**Directive**
Return the records word for word from the line containing "The width and" through the end of the records, leaving out the pictures.

**Input material**

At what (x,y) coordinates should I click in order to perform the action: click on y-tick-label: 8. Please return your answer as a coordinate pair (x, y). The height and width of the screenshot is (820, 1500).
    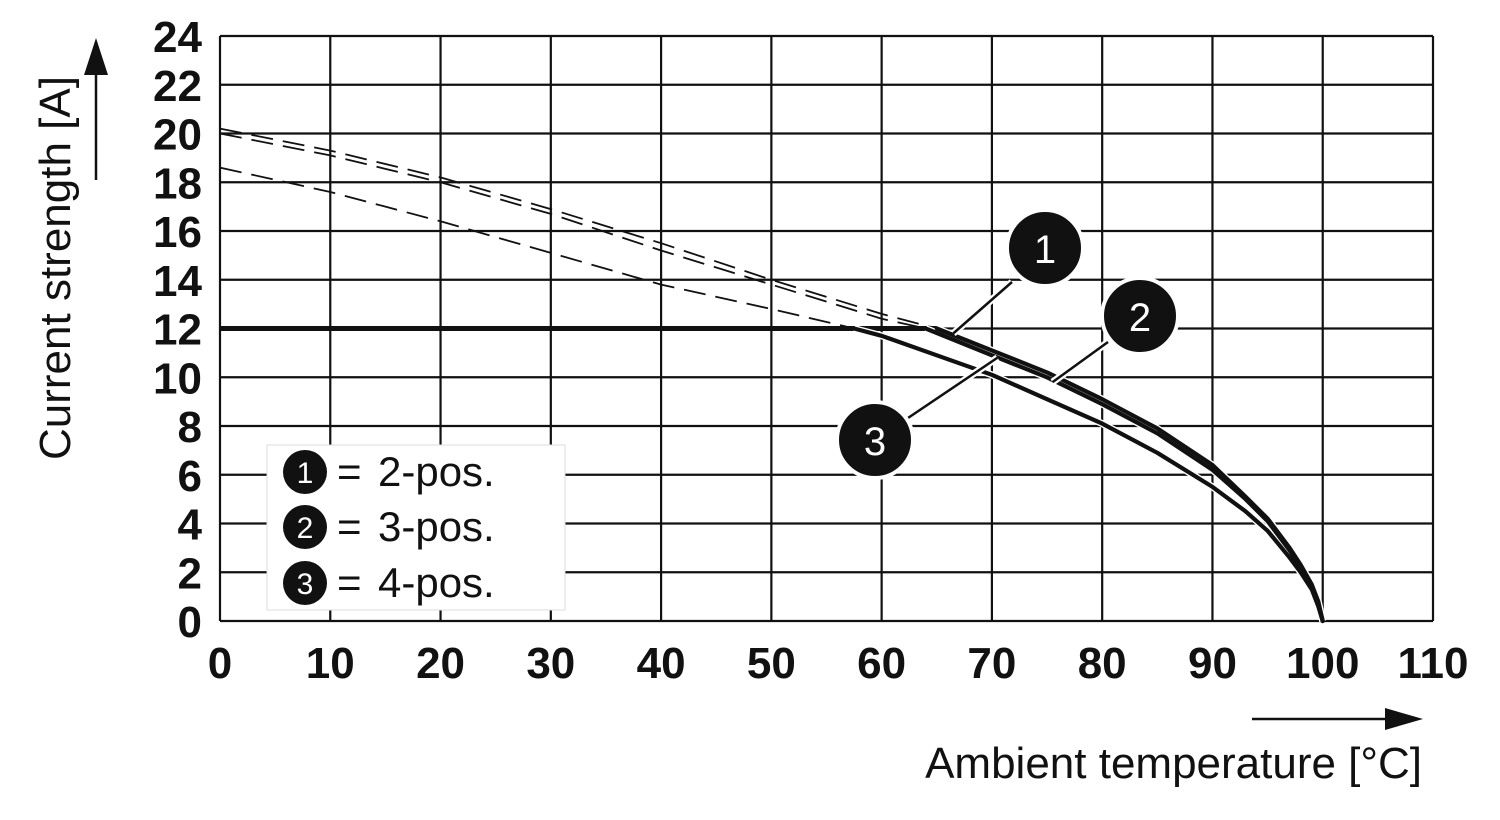
    Looking at the image, I should click on (190, 428).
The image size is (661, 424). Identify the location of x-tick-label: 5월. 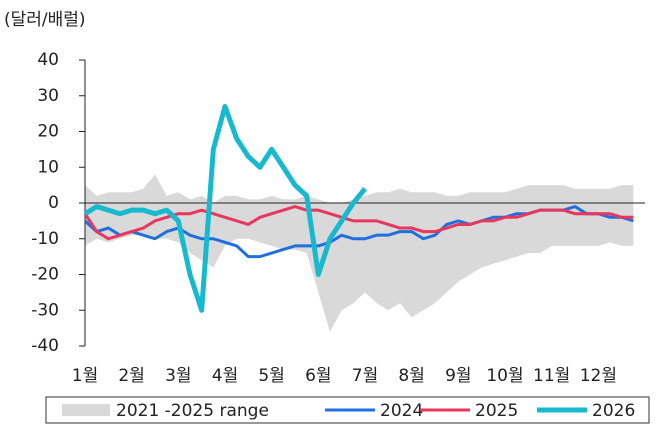
(271, 376).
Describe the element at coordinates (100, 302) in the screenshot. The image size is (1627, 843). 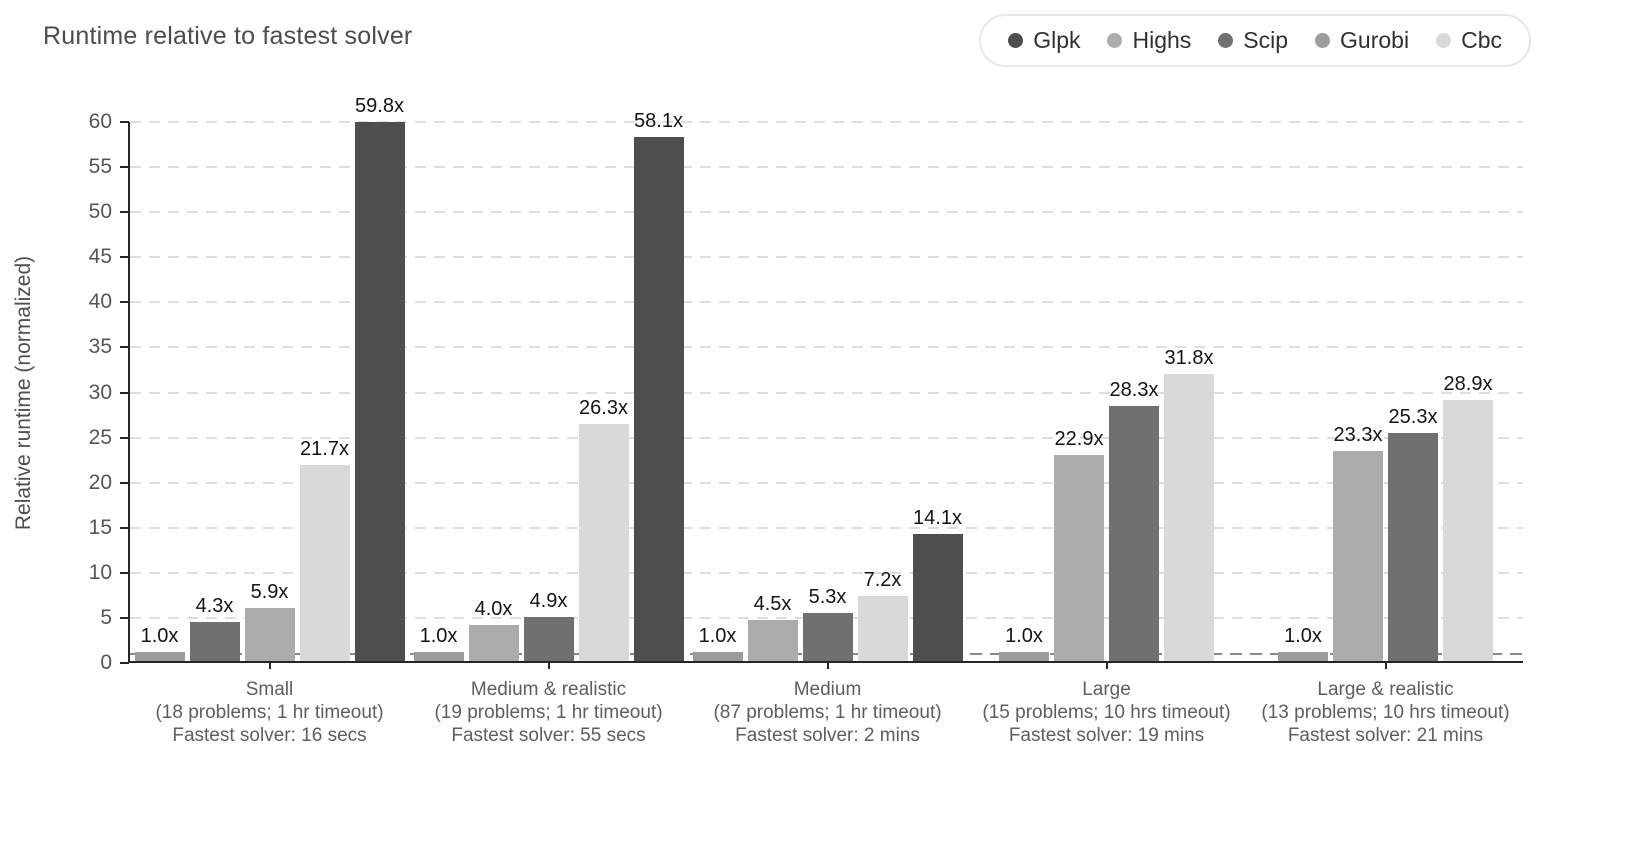
I see `y-tick-label: 40` at that location.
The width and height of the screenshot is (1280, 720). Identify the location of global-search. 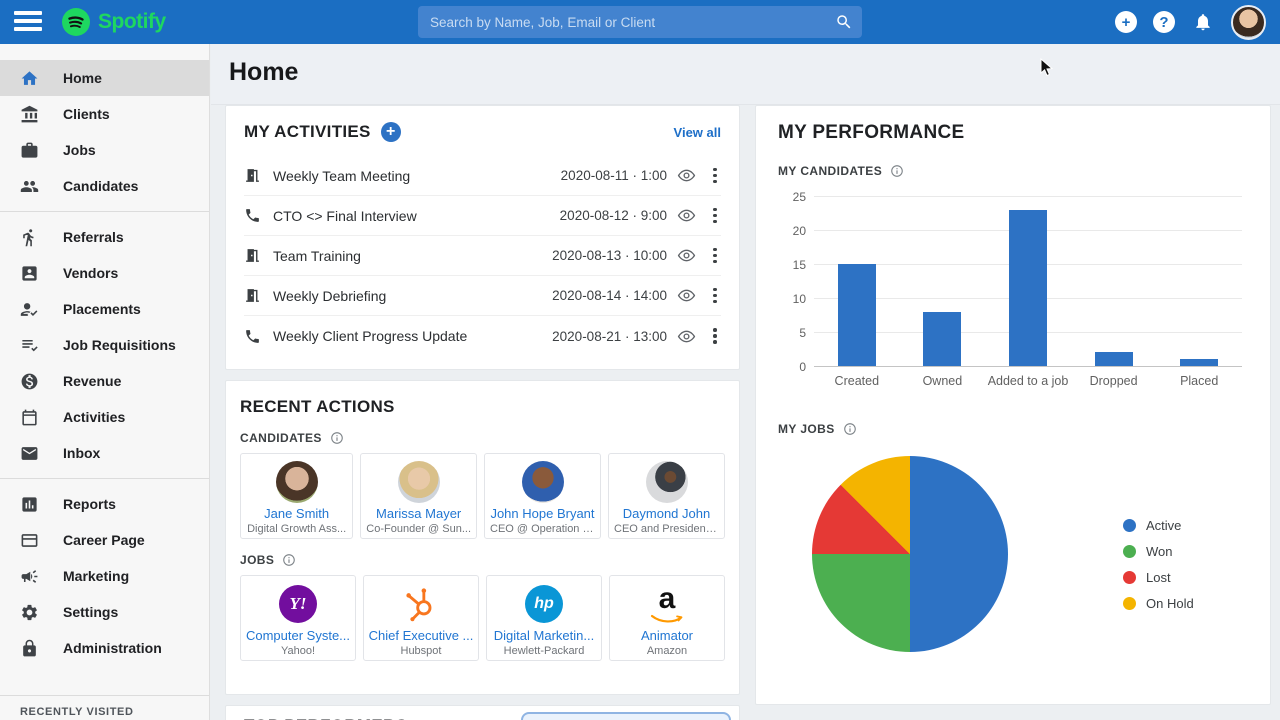
(640, 22).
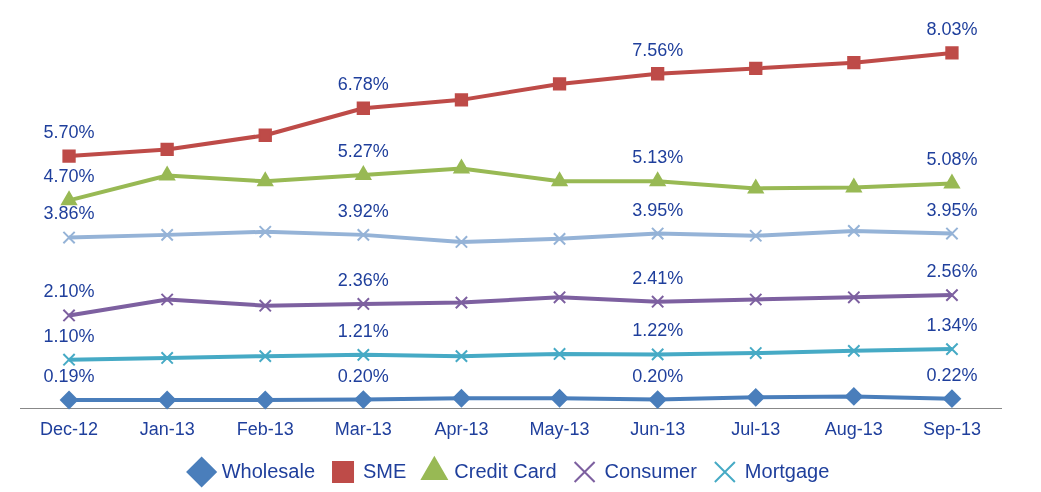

**Expected output**
The width and height of the screenshot is (1280, 720). Identify the location of global-search. 
(640, 22).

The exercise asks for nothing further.